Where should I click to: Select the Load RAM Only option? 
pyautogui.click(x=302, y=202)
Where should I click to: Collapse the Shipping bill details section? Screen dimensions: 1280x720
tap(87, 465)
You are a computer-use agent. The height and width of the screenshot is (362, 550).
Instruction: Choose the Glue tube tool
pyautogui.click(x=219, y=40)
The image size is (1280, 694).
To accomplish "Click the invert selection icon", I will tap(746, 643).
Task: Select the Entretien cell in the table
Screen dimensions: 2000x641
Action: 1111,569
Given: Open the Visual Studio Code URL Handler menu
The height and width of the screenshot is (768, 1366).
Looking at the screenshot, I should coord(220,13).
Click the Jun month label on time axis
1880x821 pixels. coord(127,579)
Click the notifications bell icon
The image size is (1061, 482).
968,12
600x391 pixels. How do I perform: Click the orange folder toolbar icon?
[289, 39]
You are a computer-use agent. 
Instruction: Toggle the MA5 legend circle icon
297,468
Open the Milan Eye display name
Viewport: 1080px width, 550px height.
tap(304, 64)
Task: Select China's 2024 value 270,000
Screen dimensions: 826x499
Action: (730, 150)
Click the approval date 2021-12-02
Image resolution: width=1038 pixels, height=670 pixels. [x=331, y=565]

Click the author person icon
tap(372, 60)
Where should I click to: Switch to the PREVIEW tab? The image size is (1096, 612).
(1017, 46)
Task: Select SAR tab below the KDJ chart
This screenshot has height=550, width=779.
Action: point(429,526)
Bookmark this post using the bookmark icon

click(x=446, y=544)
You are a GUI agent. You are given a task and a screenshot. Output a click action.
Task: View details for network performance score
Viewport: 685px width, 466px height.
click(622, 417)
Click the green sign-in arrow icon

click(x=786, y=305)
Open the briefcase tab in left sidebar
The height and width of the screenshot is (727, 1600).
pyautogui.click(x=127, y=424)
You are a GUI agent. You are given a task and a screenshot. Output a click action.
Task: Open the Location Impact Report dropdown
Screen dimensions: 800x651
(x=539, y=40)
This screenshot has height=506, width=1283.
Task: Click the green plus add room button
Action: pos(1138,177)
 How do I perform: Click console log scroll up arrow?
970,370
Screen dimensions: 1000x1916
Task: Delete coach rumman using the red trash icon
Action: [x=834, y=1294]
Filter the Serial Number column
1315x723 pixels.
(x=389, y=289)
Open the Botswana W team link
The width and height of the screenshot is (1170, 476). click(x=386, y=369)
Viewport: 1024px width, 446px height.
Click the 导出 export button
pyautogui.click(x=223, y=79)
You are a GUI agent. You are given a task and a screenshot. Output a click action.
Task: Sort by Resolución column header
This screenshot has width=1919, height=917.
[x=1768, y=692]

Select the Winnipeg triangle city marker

---

:: Aim of the exercise ::
From the records above, reproduce exactly the lines from the one with "Task: Select SAR tab below the KDJ chart" to the one with "Task: View details", both included, and no others.

:: Written response ::
Task: Select SAR tab below the KDJ chart
This screenshot has height=550, width=779.
Action: point(429,526)
Bookmark this post using the bookmark icon

click(x=446, y=544)
You are a GUI agent. You are given a task and a screenshot. Output a click action.
Task: View details for network performance score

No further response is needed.